# STUDY MATERIAL
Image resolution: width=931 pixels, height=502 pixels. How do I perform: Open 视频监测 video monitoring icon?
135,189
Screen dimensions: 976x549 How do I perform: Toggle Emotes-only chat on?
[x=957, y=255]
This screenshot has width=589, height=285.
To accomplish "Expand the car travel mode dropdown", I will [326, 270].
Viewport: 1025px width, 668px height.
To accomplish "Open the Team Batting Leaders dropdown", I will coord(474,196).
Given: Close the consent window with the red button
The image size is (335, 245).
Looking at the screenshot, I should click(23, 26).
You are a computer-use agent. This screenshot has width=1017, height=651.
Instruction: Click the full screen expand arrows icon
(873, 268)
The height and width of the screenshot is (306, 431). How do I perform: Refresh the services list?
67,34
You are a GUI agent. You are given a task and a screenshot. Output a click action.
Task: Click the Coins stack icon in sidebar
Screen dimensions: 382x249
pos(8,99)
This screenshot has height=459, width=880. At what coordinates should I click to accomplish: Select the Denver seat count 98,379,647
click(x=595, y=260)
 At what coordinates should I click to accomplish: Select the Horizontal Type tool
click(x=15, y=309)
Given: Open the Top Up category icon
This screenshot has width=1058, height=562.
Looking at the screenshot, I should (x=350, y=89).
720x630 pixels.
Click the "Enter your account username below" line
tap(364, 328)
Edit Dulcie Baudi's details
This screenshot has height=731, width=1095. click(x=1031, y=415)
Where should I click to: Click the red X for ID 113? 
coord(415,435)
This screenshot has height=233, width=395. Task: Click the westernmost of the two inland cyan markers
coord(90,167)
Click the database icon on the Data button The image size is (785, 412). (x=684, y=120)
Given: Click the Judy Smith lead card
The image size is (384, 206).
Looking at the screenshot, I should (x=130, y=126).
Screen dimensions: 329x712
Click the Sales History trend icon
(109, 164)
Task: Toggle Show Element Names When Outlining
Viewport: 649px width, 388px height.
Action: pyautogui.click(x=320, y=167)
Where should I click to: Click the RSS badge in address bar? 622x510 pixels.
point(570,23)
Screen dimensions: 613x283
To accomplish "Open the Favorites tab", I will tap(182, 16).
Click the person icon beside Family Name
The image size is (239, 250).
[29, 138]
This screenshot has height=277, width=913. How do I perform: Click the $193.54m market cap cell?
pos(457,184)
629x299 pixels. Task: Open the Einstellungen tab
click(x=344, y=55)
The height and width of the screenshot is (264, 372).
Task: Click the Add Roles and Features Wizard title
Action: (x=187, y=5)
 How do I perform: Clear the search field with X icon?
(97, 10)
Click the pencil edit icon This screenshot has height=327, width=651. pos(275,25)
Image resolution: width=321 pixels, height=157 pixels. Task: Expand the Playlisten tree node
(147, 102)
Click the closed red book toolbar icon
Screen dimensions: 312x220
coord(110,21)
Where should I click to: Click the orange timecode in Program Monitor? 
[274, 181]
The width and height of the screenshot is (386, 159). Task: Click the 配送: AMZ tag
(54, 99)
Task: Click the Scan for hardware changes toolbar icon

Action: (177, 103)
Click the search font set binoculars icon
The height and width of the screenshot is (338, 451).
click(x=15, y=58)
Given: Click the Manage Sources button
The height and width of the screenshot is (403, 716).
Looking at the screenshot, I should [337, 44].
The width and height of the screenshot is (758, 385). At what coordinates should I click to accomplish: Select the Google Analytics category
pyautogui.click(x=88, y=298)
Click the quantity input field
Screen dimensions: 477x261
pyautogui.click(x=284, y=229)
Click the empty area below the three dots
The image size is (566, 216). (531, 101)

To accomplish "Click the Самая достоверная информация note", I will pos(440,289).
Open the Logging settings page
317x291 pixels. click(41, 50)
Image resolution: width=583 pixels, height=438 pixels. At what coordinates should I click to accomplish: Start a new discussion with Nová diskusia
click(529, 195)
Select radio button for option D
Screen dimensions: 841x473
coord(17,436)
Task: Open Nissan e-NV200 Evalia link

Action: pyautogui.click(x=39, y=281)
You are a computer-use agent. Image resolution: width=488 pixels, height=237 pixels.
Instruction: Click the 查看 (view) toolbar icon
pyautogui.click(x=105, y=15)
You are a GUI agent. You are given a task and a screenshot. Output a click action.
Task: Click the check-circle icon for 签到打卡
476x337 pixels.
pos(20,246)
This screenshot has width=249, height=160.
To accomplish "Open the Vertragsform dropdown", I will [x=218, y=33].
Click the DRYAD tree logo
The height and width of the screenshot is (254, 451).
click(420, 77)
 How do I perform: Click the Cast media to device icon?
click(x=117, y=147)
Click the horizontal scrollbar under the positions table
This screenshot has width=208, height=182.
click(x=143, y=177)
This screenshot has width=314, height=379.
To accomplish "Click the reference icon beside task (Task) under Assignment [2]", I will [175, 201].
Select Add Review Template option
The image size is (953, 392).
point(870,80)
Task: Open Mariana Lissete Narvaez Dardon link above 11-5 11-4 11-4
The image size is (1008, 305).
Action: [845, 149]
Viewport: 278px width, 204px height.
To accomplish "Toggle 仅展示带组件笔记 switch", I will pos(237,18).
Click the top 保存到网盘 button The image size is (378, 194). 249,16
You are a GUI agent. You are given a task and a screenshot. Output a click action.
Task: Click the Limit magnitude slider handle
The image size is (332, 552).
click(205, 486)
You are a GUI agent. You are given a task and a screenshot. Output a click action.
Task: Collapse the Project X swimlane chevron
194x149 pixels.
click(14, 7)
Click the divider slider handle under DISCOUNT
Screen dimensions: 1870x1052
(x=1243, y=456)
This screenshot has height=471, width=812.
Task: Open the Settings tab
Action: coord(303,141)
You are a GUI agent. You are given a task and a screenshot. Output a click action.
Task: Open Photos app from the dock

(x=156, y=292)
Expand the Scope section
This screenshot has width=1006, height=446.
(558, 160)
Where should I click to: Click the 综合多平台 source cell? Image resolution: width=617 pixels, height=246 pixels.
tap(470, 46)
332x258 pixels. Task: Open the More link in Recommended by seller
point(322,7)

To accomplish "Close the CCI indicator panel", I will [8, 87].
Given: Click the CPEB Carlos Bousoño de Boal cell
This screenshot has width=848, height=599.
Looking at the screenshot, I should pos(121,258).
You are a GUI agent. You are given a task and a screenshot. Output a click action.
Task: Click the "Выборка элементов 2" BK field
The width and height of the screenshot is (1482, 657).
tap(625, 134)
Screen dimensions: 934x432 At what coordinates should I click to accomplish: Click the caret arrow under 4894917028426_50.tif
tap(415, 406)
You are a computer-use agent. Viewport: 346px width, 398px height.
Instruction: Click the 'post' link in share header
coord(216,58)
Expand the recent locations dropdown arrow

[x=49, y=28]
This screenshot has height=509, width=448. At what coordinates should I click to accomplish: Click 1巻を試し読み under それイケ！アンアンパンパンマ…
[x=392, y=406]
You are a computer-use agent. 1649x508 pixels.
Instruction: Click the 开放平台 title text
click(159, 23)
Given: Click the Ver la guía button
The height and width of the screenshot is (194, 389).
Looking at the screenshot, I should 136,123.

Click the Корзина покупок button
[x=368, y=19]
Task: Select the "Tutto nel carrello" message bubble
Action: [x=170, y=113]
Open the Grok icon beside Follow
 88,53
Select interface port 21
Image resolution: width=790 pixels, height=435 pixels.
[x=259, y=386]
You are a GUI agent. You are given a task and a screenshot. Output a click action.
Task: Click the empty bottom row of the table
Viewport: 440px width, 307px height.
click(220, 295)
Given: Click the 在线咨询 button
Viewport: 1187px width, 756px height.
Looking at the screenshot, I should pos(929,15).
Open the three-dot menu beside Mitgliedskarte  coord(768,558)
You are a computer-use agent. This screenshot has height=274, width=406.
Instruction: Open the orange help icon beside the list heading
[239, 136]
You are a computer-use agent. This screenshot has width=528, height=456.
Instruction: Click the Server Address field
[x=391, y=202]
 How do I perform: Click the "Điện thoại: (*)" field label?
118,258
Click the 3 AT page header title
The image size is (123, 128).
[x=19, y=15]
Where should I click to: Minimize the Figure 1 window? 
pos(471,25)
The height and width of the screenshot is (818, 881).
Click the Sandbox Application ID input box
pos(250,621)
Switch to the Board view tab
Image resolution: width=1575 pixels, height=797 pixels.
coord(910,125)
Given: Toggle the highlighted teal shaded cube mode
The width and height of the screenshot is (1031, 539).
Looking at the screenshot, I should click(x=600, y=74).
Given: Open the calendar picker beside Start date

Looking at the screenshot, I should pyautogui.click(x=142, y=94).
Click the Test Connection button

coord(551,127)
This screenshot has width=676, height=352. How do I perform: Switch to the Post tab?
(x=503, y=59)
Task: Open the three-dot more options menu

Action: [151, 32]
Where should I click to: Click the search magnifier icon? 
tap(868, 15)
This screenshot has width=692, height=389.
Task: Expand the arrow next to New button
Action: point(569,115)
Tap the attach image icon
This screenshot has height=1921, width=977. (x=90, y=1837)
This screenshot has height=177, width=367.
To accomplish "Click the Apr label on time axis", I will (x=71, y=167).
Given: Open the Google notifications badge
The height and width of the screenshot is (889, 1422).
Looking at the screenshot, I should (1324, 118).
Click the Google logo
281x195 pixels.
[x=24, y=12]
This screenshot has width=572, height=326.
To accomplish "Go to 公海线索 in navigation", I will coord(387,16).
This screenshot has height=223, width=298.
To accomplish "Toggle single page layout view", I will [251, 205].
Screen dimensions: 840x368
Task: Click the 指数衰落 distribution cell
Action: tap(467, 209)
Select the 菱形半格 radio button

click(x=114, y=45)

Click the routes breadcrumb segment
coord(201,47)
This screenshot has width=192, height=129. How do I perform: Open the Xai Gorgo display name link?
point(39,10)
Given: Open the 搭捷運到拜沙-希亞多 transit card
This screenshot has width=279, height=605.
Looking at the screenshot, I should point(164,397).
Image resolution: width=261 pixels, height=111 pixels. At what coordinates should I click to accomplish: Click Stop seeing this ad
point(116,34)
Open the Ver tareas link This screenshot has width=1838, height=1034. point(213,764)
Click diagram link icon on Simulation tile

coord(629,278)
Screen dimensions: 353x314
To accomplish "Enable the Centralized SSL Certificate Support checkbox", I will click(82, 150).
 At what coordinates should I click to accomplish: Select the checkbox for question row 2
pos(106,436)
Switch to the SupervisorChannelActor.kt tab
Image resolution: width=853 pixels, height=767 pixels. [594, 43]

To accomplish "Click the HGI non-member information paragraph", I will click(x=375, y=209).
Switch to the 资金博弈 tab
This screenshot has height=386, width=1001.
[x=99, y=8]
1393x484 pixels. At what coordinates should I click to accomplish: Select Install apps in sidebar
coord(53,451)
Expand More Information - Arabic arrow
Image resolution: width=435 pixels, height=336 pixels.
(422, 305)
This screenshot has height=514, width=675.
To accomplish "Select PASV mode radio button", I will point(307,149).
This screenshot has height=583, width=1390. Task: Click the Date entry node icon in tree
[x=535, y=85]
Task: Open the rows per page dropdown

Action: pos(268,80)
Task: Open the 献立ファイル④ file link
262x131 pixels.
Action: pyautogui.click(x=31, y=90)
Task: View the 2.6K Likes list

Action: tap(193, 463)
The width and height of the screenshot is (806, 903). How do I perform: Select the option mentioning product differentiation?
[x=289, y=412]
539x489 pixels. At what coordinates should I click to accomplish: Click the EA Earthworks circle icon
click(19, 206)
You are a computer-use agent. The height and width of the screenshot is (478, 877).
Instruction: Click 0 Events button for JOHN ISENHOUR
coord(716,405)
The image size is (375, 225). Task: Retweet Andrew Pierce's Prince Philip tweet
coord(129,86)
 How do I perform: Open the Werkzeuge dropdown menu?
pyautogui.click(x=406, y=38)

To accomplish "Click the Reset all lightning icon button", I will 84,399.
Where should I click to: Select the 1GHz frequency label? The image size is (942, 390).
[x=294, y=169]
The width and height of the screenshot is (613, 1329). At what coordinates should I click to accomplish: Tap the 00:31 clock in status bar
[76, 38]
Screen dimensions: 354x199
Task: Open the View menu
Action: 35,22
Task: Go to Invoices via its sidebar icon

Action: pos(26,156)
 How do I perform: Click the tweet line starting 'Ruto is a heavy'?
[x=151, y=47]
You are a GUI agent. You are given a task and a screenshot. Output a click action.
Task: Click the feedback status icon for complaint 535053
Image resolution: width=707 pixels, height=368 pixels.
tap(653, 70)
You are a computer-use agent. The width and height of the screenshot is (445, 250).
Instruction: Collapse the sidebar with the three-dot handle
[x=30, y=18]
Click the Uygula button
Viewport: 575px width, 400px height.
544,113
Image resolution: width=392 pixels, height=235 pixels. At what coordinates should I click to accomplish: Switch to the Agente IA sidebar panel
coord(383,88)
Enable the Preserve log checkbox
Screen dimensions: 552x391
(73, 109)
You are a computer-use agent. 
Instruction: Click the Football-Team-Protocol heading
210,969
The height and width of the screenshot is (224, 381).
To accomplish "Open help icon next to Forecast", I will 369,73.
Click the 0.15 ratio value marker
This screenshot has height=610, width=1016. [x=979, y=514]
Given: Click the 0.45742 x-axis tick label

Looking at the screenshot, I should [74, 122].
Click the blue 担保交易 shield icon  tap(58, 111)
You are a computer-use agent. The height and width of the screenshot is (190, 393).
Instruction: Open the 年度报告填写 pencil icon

# REQUIRED WORK
In the listing above, which lines include the string "card"? Return every one of them.

# EXPECTED OUTPUT
Given: Click the Judy Smith lead card
Given: Open the 搭捷運到拜沙-希亞多 transit card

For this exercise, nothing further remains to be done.